O que se pede —
Transcreva sem nenhuma alteração o trecho do artigo sobre a Jornada Mundial da Juventude, mais abaixo, que vai de "Um belíssimo testemunho" até "testemunha da Ressurreição.".

### Artigo

Rio de Janeiro, 31 mar (RV) - Na semana passada, em meu artigo semanal, recordei
resumidamente os vários momentos do Tríduo Pascal, e já anunciando a Páscoa, pudemos
nos alegrar com as comemorações do final de semana, entre as quais a grande concentração
de jovens celebrando, no centro do Rio de Janeiro, a Jornada Mundial da Juventude.
Um belíssimo testemunho das várias expressões jovens unidas na missão evangelizadora!
Bendigo a Deus por ver nossos jovens, não obstante todas as dificuldades hodiernas,
ainda mais animados e alegres por seguirem a Cristo. E disseram isso com atitudes
públicas e de compromisso. A força de Cristo na renovação do nosso mundo, sem dúvida
passa pela vida do jovem cristão que aceita o desafio de ser testemunha da Ressurreição.
Que o sinal desses jovens provenientes não só das diversas regiões de nossa grande
metrópole, mas também de tantas outras cidades deste Estado, marque cada vez mais
tempos novos que já vivemos e que iremos ainda viver.

######
### Material de apoio

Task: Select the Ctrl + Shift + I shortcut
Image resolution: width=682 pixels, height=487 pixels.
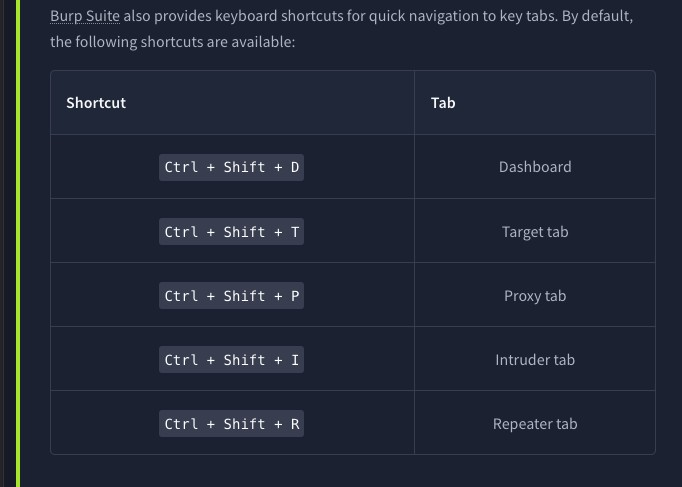Action: click(231, 360)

######

Resultado do exercício —
Um belíssimo testemunho das várias expressões jovens unidas na missão evangelizadora!
Bendigo a Deus por ver nossos jovens, não obstante todas as dificuldades hodiernas,
ainda mais animados e alegres por seguirem a Cristo. E disseram isso com atitudes
públicas e de compromisso. A força de Cristo na renovação do nosso mundo, sem dúvida
passa pela vida do jovem cristão que aceita o desafio de ser testemunha da Ressurreição.